╭─ Records for the task
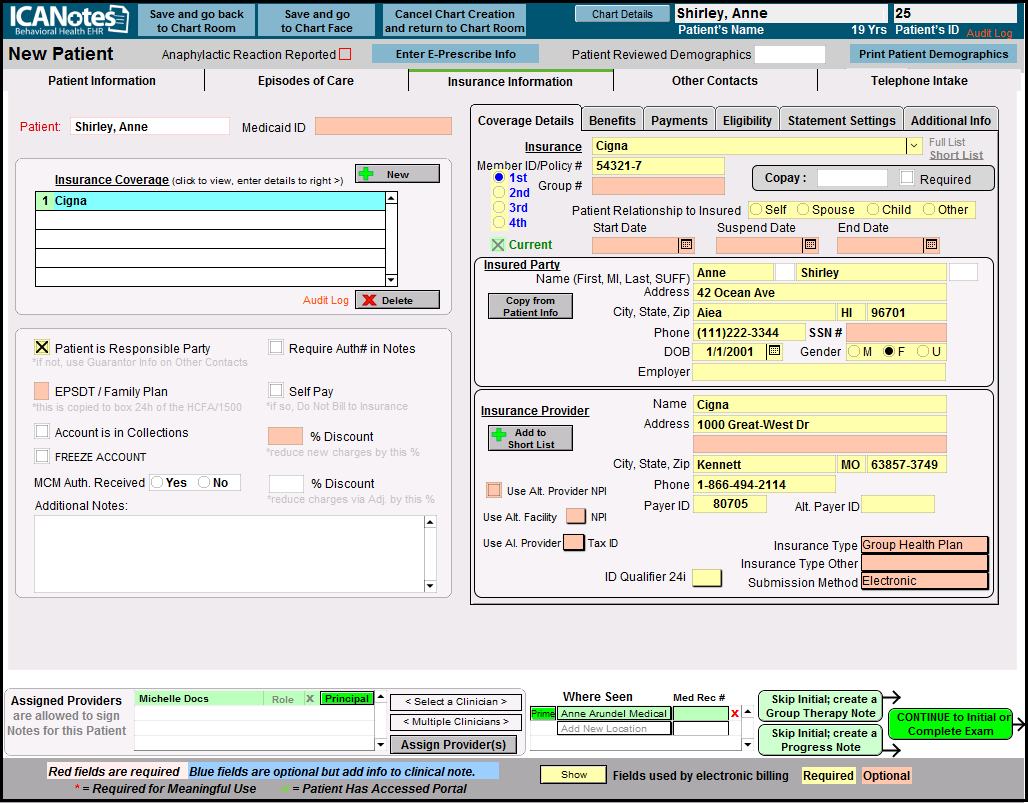This screenshot has height=803, width=1028.
Task: Expand the Insurance dropdown showing Cigna
Action: [914, 146]
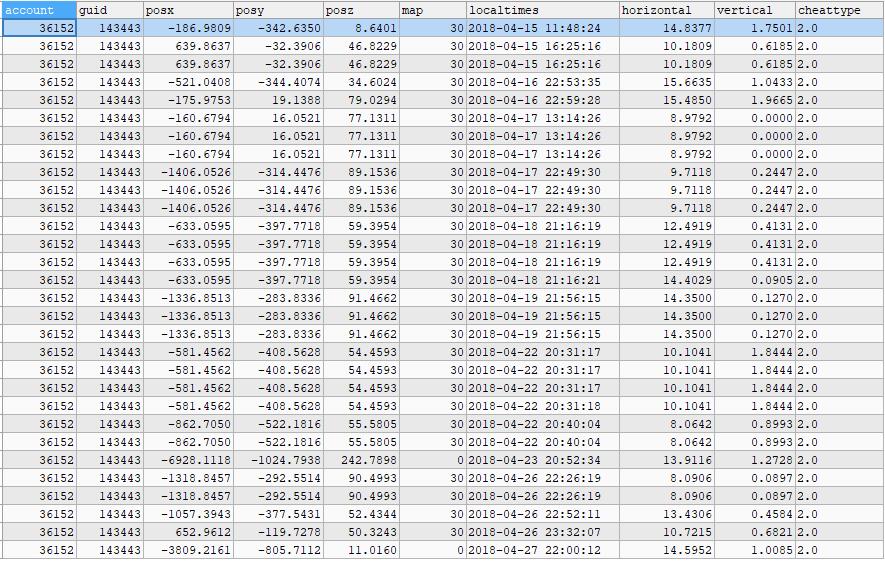Select the posx column header

[188, 10]
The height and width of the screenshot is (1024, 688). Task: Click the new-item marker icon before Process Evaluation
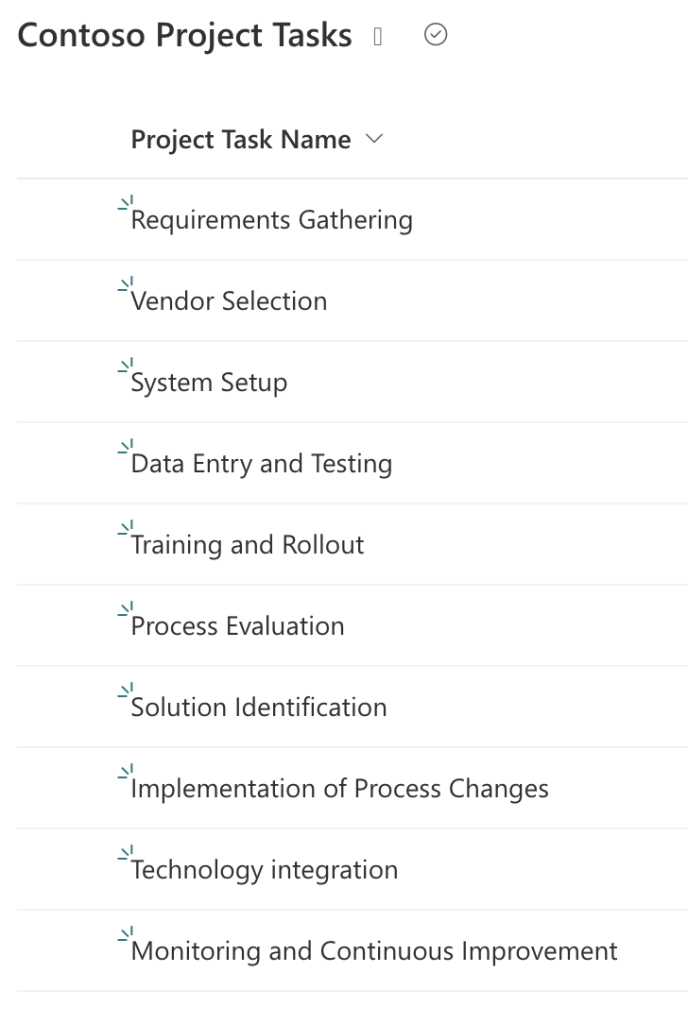(x=125, y=610)
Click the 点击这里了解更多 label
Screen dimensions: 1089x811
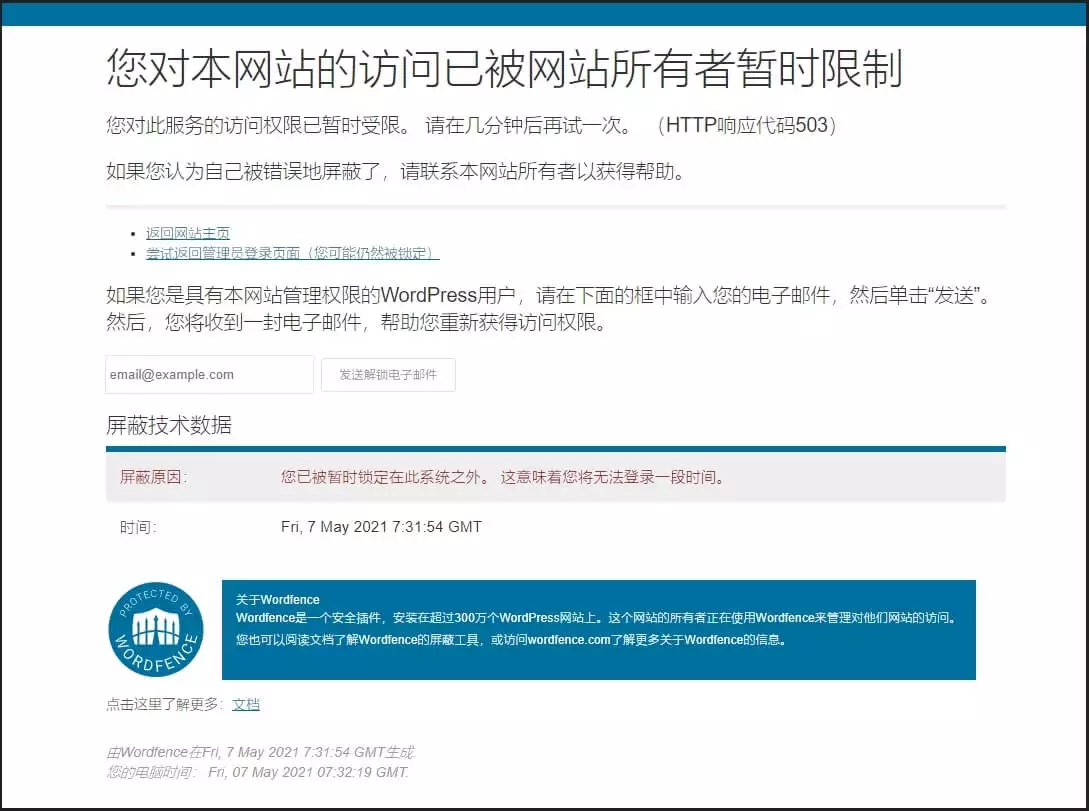(x=165, y=704)
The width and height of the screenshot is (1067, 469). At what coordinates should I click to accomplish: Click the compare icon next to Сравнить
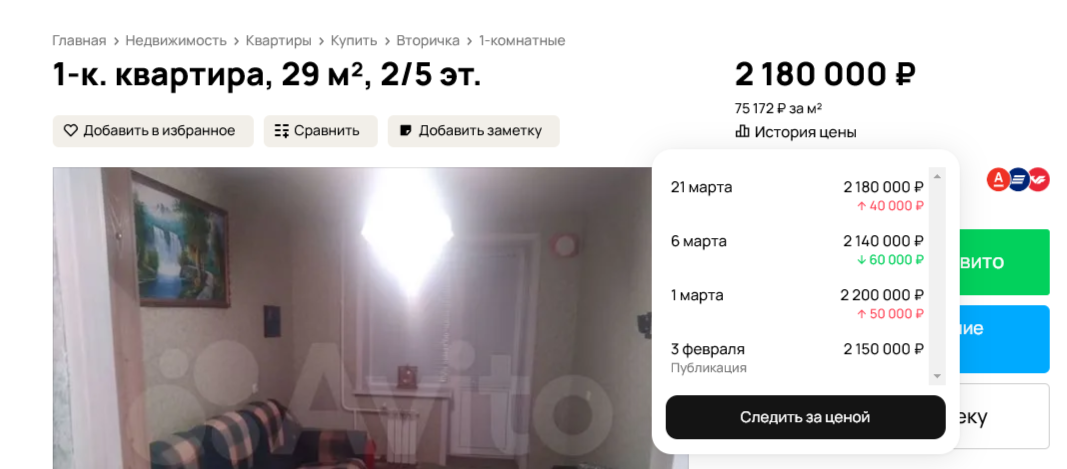coord(282,131)
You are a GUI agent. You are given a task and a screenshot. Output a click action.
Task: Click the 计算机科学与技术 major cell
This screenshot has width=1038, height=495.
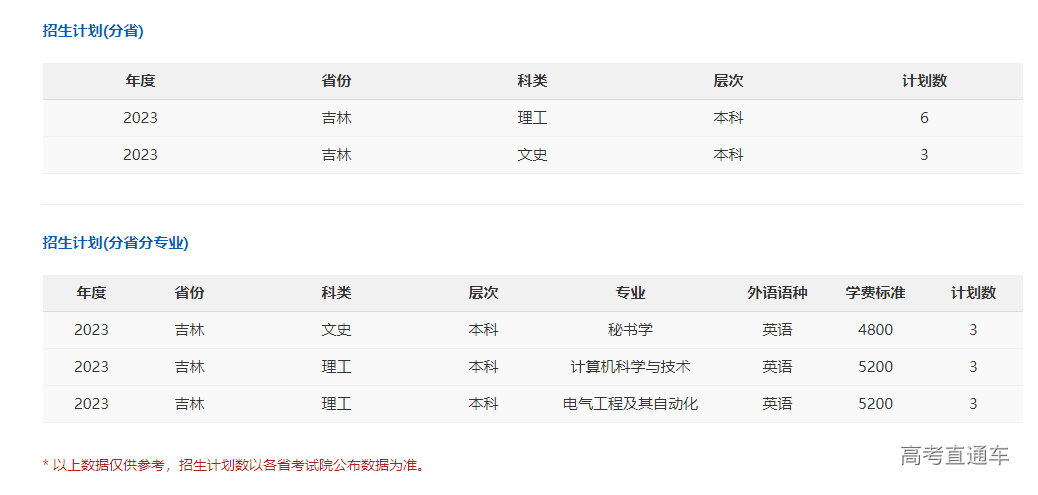click(630, 367)
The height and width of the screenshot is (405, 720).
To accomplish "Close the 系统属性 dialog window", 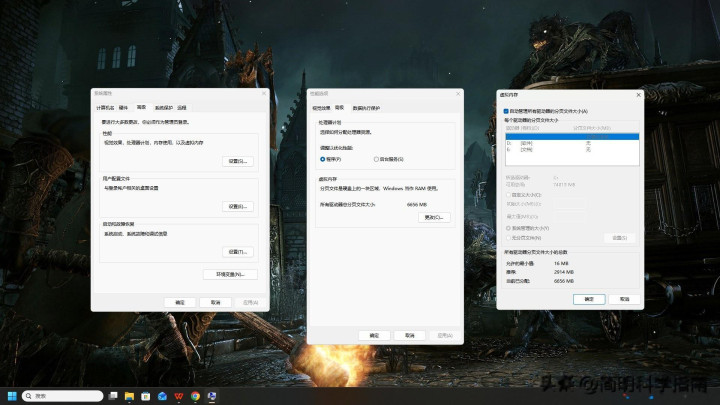I will point(263,93).
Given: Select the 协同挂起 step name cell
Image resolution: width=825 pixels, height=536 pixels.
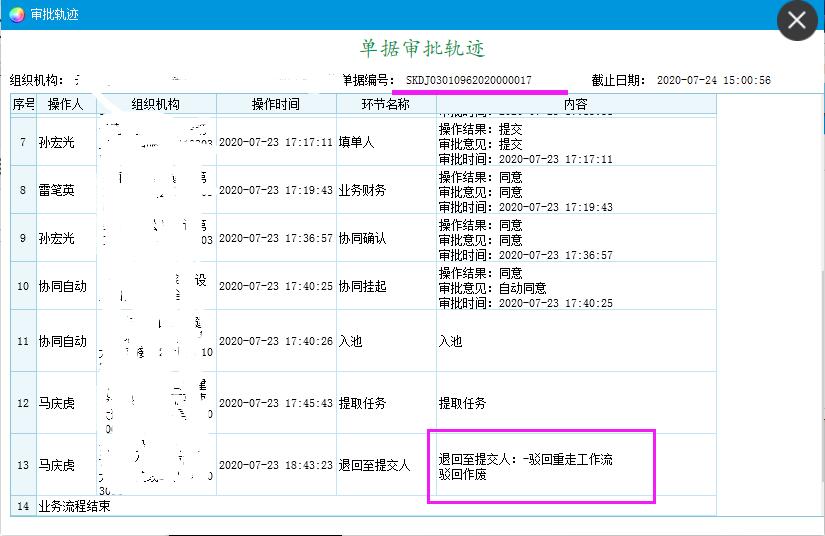Looking at the screenshot, I should [x=362, y=287].
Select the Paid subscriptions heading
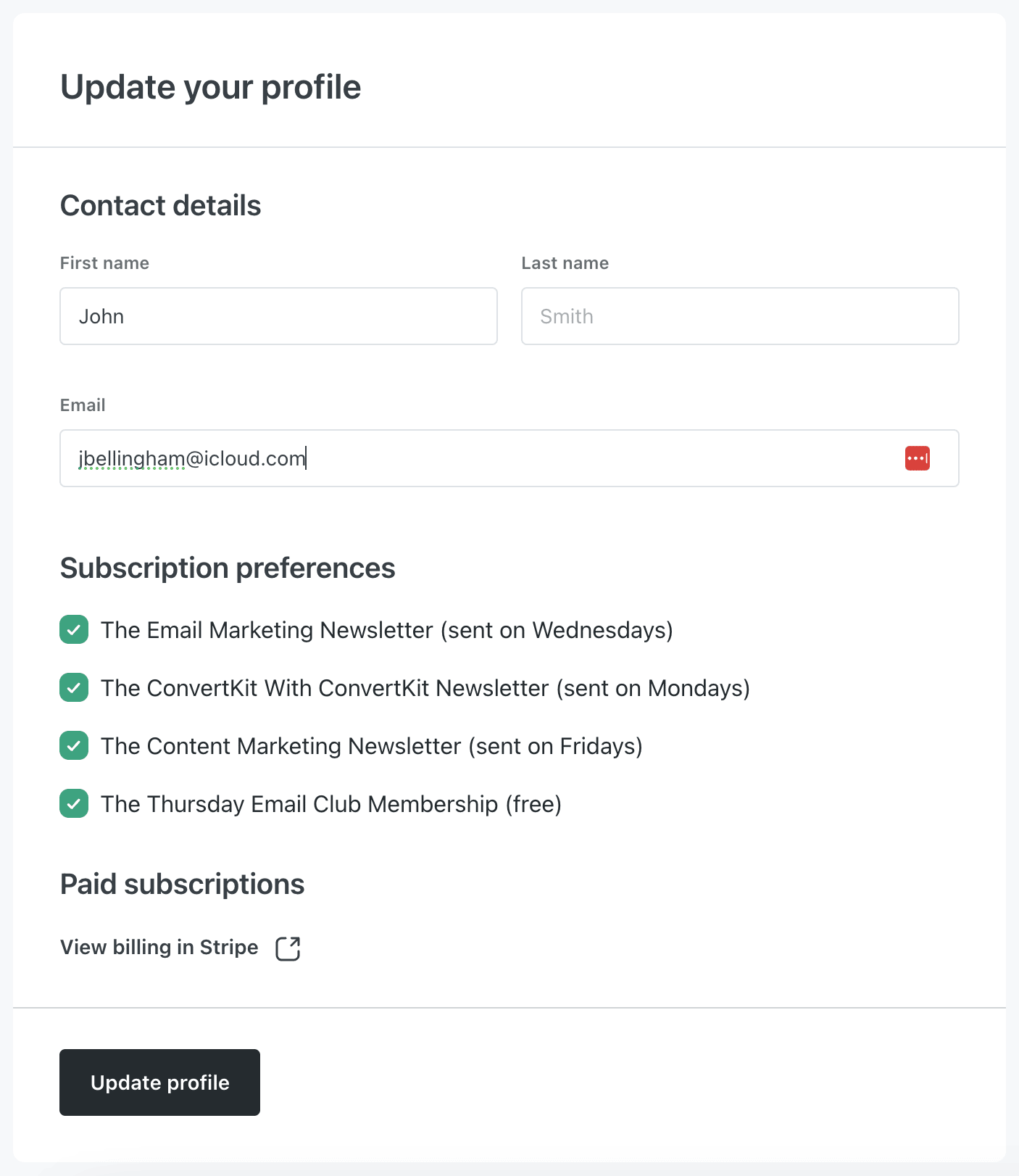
╰─
Work to be completed: Whenever a line in the records above contains the string "cell", copy that line.

Answer box:
Task: Click the 计算机科学与技术 major cell
Given: Select the 协同挂起 step name cell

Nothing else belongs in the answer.